It was in Manchester where, in 1952, he met Arnold Murray outside a theater and asked him for a lunch date. After a few weeks, the man spent the night at Turing’s house. Sometime later, Murray stole a gold watch and some other items from Turing’s home. Turing reported the crime to police. When police investigated, they asked Turing how he knew Murray. Turing, who had become relatively open about his homosexuality by that time, acknowledged the sexual relationship.
But with homosexuality being illegal in England, Turing was charged with gross indecency, the same crime for which Oscar Wilde was convicted more than half a century earlier. Turing was given a choice between imprisonment or probation on the condition he underwent chemical castration via estrogen hormone injections. Turing chose the latter, but his conviction led to his security clearance being revoked, which seriously damage both his career and reputation. And as the Red Scare rose its ugly head in the early 1950s, and with gay men coming under growing suspicion for being a danger to national security, Turing found himself under increasing surveillance. His estrogen injections themselves may have added to his feelings of hopelessness; one of the side effects of the synthetic estrogen he was prescribed was depression. Finally on June 7, 1954, Turing’s cleaning woman found him dead in his bedroom with a half-eaten apple laying beside his bed. An autopsy revealed that he died of cyanide poisoning. That apple was never tested for cyanide, but it is believed that this was how he ingested the fatal dose.

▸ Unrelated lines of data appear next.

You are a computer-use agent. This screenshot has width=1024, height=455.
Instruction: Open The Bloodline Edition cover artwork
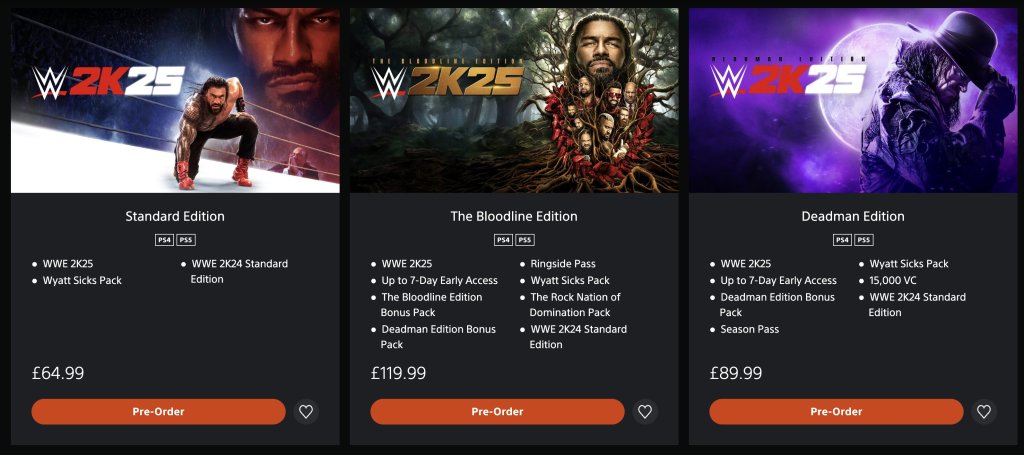514,100
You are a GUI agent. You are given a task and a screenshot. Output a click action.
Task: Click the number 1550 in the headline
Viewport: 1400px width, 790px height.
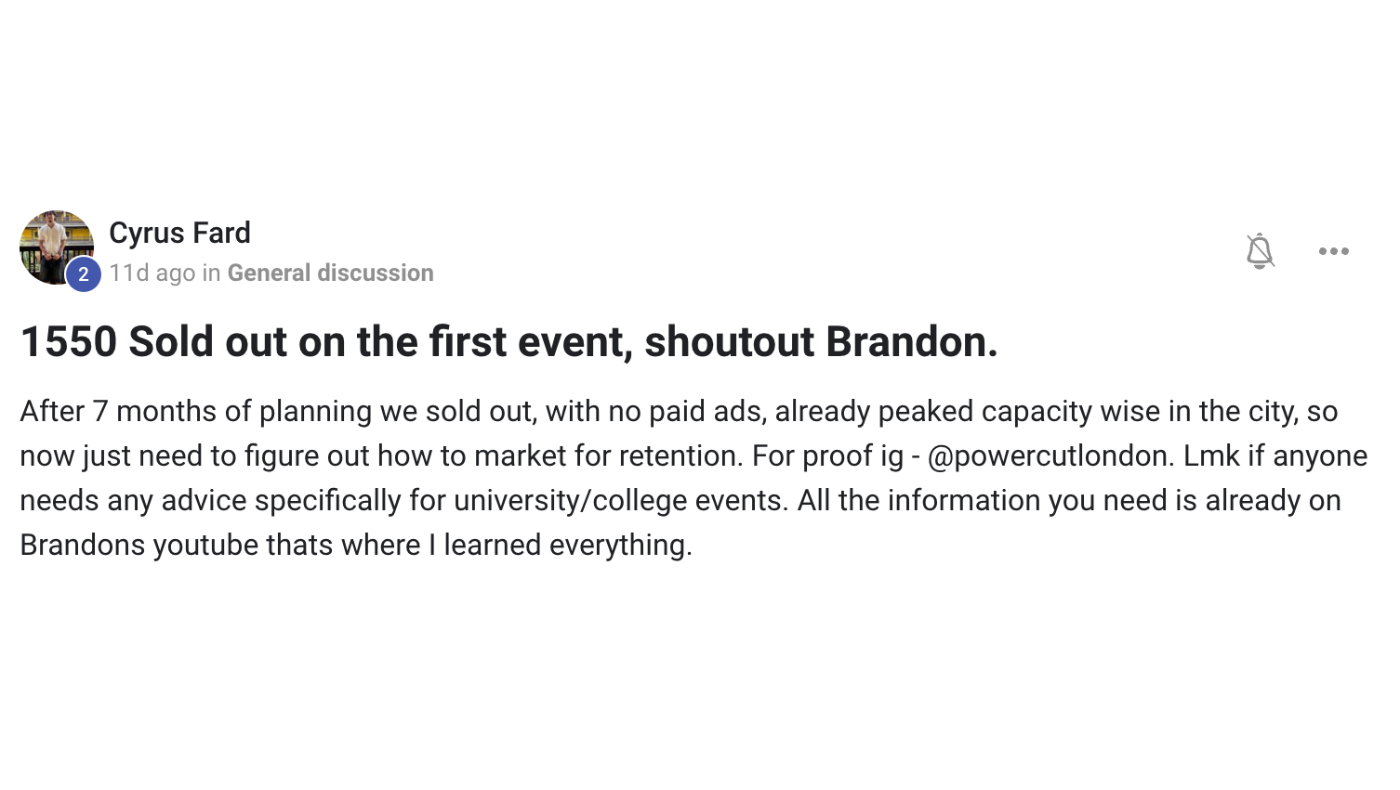click(x=68, y=342)
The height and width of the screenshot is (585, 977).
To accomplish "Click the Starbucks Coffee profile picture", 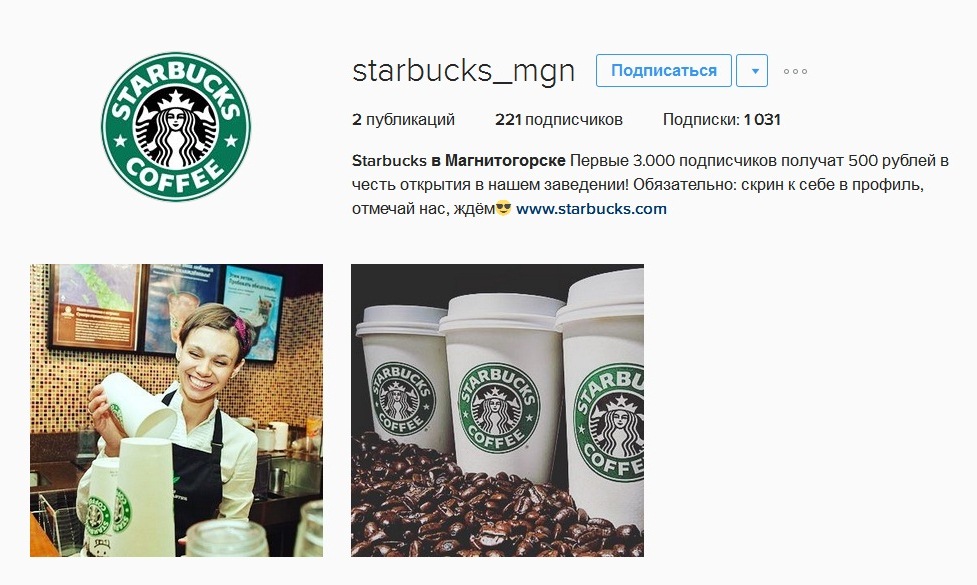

After the secrets of Bletchley Park were declassified, Turing’s posthumous reputation as a war hero only added to growing recognition of his impressive contributions to computer science. In 1966, the Association for Computing Machinery (ACM) began awarding the Turing Prize for outstanding technical contributions to computing. His childhood home in London has been designated a English Heritage site with an official Blue Plaque. Another Blue Plaque was placed at his home in Wilmslow where he died, and today a third will be unveiled in front of King’s College at Cambridge. In 2009, Prime Minister Gordon Brown formally apologized: “On behalf of the British government, and all those who live freely thanks to Alan’s work I am very proud to say: we’re sorry, you deserved so much better.” A petition to have him formally pardon, however was denied by Justice Minister Lord McNally in 2012, who said:
A posthumous pardon was not considered appropriate as Alan Turing was properly convicted of what at the time was a criminal offence. He would have known that his offence was against the law and that he would be prosecuted. It is tragic that Alan Turing was convicted of an offence which now seems both cruel and absurd—particularly poignant given his outstanding contribution to the war effort. However, the law at the time required a prosecution and, as such, long-standing policy has been to accept that such convictions took place and, rather than trying to alter the historical context and to put right what cannot be put right, ensure instead that we never again return to those times.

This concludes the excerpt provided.